--- Page text ---
..........
Patents expire after 17 years. When Grandpa filed for his patent in 1935 he prayed and asked the Lord to let him live as long as the patent was good. As a young man he had been rejected from service in WWI because of a congenital heart condition. He knew his ticker was not too good, yet he worked hauling those heavy mail sacks all those years. He passed away in 1952 a few months after his 17 year patent on the Hass avocado expired. Grandma Hass lived the rest of her life on the pension from Grandpa's mailman job. Others saw the profit potential in the Hass avocado and have developed it into the industry it is today. Now we all enjoy its fruit.


 

 

 

The requirements for growing a Hass Avocado tree are very similar to the requirements for growing an Improved Meyers Lemon with one exception. You will have to water the Hass more often than the citrus. They have the same cold tolarance as an Improved Meyers Lemon tree. Protect from the cold below 30 degrees. Protect from frost. Frost will turn the leaves brown. Hass Avocado will harden to winter with age. Hass Avocados can handle light freezes, 29 to 32 degrees, but frost can do a lot of damage to Hass Avocados.
..........
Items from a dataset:

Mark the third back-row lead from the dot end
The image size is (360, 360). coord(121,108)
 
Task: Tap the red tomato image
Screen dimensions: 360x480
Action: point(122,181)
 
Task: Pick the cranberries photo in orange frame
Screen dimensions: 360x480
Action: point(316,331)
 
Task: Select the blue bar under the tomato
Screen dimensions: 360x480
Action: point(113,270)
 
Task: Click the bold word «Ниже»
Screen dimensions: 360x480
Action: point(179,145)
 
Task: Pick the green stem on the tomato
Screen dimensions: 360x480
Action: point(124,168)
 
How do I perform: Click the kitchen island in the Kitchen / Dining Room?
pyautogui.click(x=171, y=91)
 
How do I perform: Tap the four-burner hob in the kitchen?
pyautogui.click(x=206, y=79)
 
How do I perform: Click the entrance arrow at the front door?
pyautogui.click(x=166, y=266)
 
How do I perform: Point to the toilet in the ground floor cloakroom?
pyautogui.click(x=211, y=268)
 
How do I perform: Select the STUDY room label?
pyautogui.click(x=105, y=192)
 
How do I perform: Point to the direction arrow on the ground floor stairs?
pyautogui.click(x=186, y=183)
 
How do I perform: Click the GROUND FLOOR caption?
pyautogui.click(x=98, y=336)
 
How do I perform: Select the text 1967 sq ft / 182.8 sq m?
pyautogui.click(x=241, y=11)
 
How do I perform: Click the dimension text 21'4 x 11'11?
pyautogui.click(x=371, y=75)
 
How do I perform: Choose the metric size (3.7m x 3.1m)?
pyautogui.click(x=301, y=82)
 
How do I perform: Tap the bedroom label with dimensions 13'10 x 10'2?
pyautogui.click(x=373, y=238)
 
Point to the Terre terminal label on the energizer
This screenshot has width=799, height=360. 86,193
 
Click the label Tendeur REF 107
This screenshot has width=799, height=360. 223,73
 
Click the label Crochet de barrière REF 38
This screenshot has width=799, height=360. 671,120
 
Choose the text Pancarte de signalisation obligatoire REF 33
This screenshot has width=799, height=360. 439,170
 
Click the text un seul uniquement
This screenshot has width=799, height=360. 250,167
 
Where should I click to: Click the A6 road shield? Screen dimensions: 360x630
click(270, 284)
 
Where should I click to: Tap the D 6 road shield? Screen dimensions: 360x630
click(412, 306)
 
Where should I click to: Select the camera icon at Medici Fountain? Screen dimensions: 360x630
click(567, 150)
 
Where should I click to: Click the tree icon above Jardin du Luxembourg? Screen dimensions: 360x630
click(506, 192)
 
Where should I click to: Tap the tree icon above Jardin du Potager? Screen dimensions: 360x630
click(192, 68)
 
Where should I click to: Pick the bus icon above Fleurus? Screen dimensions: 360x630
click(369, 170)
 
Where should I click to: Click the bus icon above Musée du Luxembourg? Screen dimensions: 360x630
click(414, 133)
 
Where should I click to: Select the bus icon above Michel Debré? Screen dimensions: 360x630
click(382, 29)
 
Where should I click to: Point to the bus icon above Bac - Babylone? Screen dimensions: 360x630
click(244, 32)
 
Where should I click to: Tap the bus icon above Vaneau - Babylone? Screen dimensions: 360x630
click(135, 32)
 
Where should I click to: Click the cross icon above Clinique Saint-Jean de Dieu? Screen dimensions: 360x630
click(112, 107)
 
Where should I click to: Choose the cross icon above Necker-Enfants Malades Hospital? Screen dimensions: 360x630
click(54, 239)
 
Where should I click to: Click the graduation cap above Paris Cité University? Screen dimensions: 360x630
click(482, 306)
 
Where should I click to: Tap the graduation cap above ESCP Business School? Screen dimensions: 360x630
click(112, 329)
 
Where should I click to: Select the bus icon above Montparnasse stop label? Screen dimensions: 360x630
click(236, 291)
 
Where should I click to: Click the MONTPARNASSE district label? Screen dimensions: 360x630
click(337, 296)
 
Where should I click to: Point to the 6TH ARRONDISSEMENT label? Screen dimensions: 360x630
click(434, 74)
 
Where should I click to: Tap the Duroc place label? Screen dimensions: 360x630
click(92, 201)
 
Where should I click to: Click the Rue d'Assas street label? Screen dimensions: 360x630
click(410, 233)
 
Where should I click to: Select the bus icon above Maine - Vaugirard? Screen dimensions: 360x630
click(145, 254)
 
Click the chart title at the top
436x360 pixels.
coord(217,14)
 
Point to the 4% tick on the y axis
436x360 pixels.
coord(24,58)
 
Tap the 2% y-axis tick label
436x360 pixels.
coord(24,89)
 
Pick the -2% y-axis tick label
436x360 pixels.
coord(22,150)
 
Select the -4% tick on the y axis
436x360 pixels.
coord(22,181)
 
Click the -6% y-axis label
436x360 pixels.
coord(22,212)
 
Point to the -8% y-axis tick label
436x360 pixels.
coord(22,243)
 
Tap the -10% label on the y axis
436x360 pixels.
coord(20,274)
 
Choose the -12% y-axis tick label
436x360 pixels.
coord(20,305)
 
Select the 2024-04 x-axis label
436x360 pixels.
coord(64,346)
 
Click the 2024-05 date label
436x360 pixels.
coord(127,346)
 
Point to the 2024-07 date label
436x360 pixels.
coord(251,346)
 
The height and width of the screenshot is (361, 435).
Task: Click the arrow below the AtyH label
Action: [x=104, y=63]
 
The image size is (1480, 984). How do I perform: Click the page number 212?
..........
--- Directions ---
a) Answer these questions using the Hass avocado text:
(i) In what year did Grandpa file for his patent?
(ii) What kept him out of service in WWI?
(iii) Below what temperature should a Hass Avocado tree be protected from the cold?
b) Continue the Hass avocado text from its final sentence.

--- Answers for the exercise ---
a)
(i) 1935
(ii) A congenital heart condition
(iii) 30 degrees

b)
Frost can occur in temperatures as high as 38 degrees. If you are going to grow a Hass along the Gulf Coast I suggest you have a frost cover or a frost bag for your tree before next winter. Frost bags work great for all young citrus trees also. Frost bags breathe and let in light. The manufacture told me that frost bags can be left on trees until the temperature rises to 50 degrees.

 Frost info-----

http://ceventura.ucdavis.edu/Gardening/Garden_Info/avocado_questions/

http://ceventura.ucdavis.edu/ben/avo_handbook/frost/protecting.htm 

http://www.ucavo.ucr.edu/General/Frost.html

http://www.flickr.com/photos/garygoodenough/4504118917/

http://www.californiaavocadogrowers.com/assets/Uploads/Growers-Site/Fact-Sheets/Fact-Sheet-Freeze.pdf

 

Original Hass tree
La Habra California
Dedication - California Avocado Society
by Bob Platt (9/22/73)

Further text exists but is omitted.